In his first term, he was able to close a gaping budget chasm without crippling city services by imposing the largest and bravest property-tax hike in history—and it sent his approval ratings plunging. When the city boomed again, this Nixon-to-China boldness by a businessman/mayor had forever refuted the knee-jerk right-wing orthodoxy that higher taxes invariably kill growth. His smoking ban proved that a mayor can literally change the air we breathe and was part of a lifesaving public-health commitment that pumped resources into city hospitals that his predecessor had stripped of city funding. While mayors before him had hidden behind the independent Board of Education to diffuse responsibility for the seemingly intractable dysfunction of the schools, Mike Bloomberg put himself in charge and staked his mayoralty on the slow but steady improvement that has occurred with him at the helm. The continuing decline in the murder rate under Bloomberg was a rebuke of the Giuliani years, when New Yorkers were led to believe that a polarized city was the price we had to pay to reduce crime.

As thankful as the city is for all Mayor Mike accomplished after 9/11, that was nearly a full term ago. Now, he’s decided he wants a third term, even though he still owes us a second.

Even his strongest allies have a hard time naming a memorable achievement from Bloomberg’s second term—beyond his sparking a national gun-control campaign. Instead, he was fixated for most of the last two years by an always-improbable, yet ballyhooed pursuit of the presidency, followed by a largely unnoticed, two-month-long audition for the consolation prize of vice president.

In one of the most sordid performances by a city executive in modern history, Deputy Mayor Kevin Sheekey appeared on NY1 in May to declare that “the person who picks Mayor Bloomberg as their vice-presidential candidate wins the election,” partly because Bloomberg would “help finance a campaign” with “between zero and a billion” dollars. This televised and indiscriminate bribe offer generated no takers and, more remarkably, drew not one word of fire from the city media.

Two weeks later, Bloomberg acknowledged that he’d asked a pollster to see what voters thought about extending term limits so he could run again. The day before Joe Biden’s selection was formally announced in late August, The New York Times revealed that the mayor had been reaching out to fellow media titans—including Arthur Sulzberger of the Times, the Post‘s Rupert Murdoch, and the Daily News‘s Mort Zuckerman—to see if they would support a City Council bill to reverse the two-term limits that voters had approved in two overwhelmingly popular referendums. Two of the newspapers had to distance themselves from their own prior opposition to altering term limits by legislation, as did Bloomberg (he called a previous attempt “an absolute disgrace”) and his council consigliere, Christine Quinn (in December, she nixed the possibility of a bill, saying that “the voters have made their will very, very clear”).

Last month’s 29-to-22 council vote to do Bloomberg’s bidding was the most tawdry moment in city politics I’ve ever seen. More camera crews and reporters attended the vote than any other session in City Council history—some said the passage of the bill was as close as we would get to a mayoral election in 2009.

Dataset content |
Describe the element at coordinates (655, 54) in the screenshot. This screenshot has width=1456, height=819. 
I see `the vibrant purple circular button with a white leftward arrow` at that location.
---
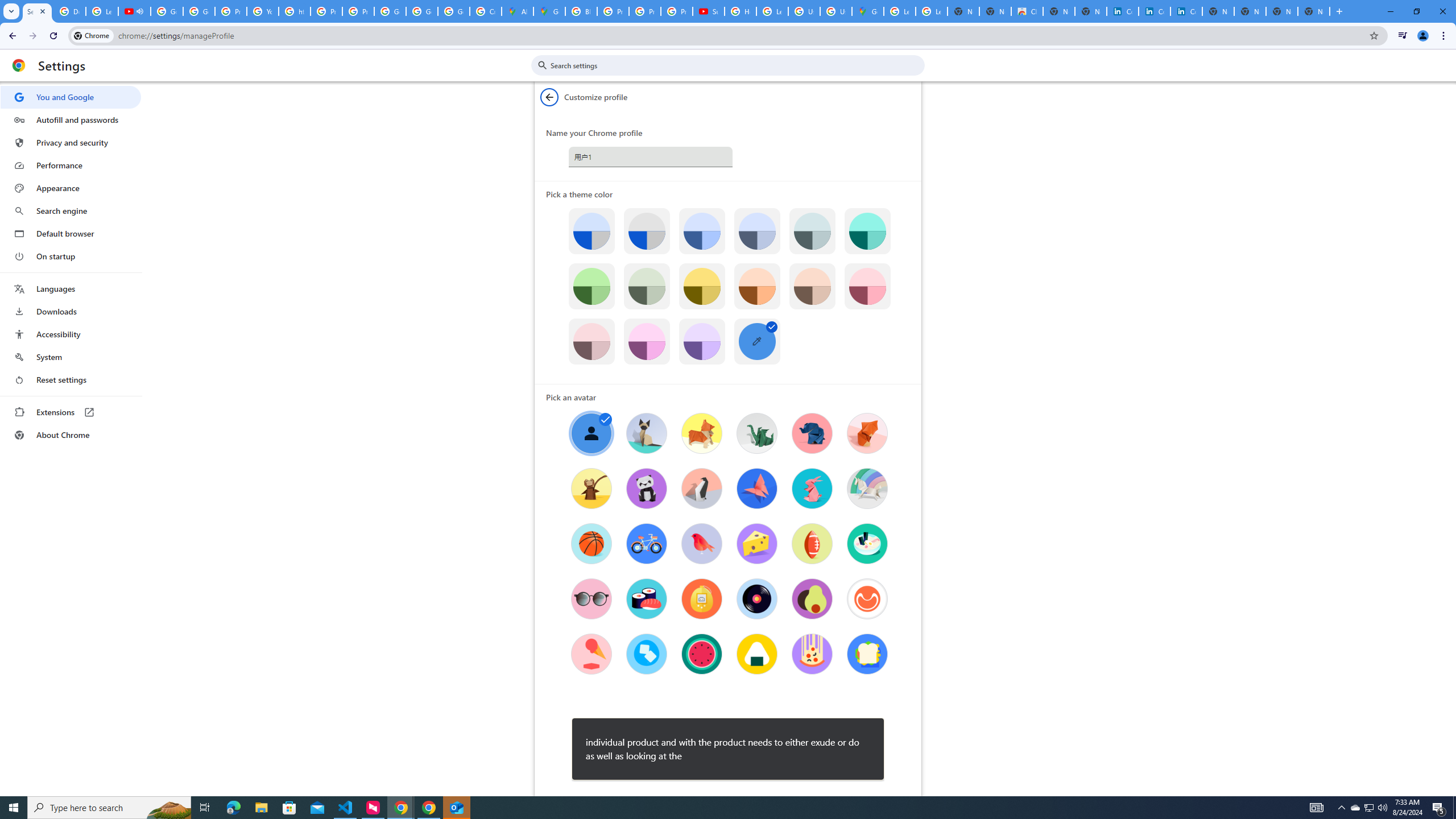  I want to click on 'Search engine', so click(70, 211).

What you have to do | How would you put this sentence from the Bloomberg commentary above into Spanish: "Now, he’s decided he wants a third term, even though he still owes us a second."

Reply | Ahora ha decidido que quiere un tercer mandato, aunque todavía nos debe un segundo.